◆ **What you need to do**
From the passage on statutory auditors, set down word for word the stretch that begins at "18. Role of" and stops after "of the auditor.".

18. Role of Statutory Auditors
(a) In case any falsification of accounts on the part of the borrowers is observed by the lender, and the auditors are found to be negligent or deficient in conducting the audit, the lender shall consider lodging a formal complaint against the statutory auditors of the borrowers with the National Financial Reporting Authority (NFRA)/ Institute of Chartered Accountants of India (ICAI) to enable them to examine and fix accountability of the auditor.
(b) Pending disciplinary action by NFRA/ ICAI, the complaints shall be forwarded to the Reserve Bank (Department of Supervision, Central Office) and Indian Banks’ Association (IBA). Before reporting to the Reserve Bank and IBA, lenders shall satisfy themselves of the involvement of concerned auditors and also provide them with an opportunity of being heard. In this regard, the lenders should follow normal procedures and processes, which shall be suitably recorded.
(c) Based on such information received from lenders, IBA shall, in turn, prepare a caution list of such auditors for circulation among the lenders, who must consider this aspect before assigning any work to them.

◆ **Raw data**

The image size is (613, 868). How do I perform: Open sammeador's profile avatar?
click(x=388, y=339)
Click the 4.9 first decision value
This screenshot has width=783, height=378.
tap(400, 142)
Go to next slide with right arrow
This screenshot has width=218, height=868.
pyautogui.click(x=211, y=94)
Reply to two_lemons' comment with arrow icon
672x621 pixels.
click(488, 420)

◆ **Task output**
18. Role of Statutory Auditors
(a) In case any falsification of accounts on the part of the borrowers is observed by the lender, and the auditors are found to be negligent or deficient in conducting the audit, the lender shall consider lodging a formal complaint against the statutory auditors of the borrowers with the National Financial Reporting Authority (NFRA)/ Institute of Chartered Accountants of India (ICAI) to enable them to examine and fix accountability of the auditor.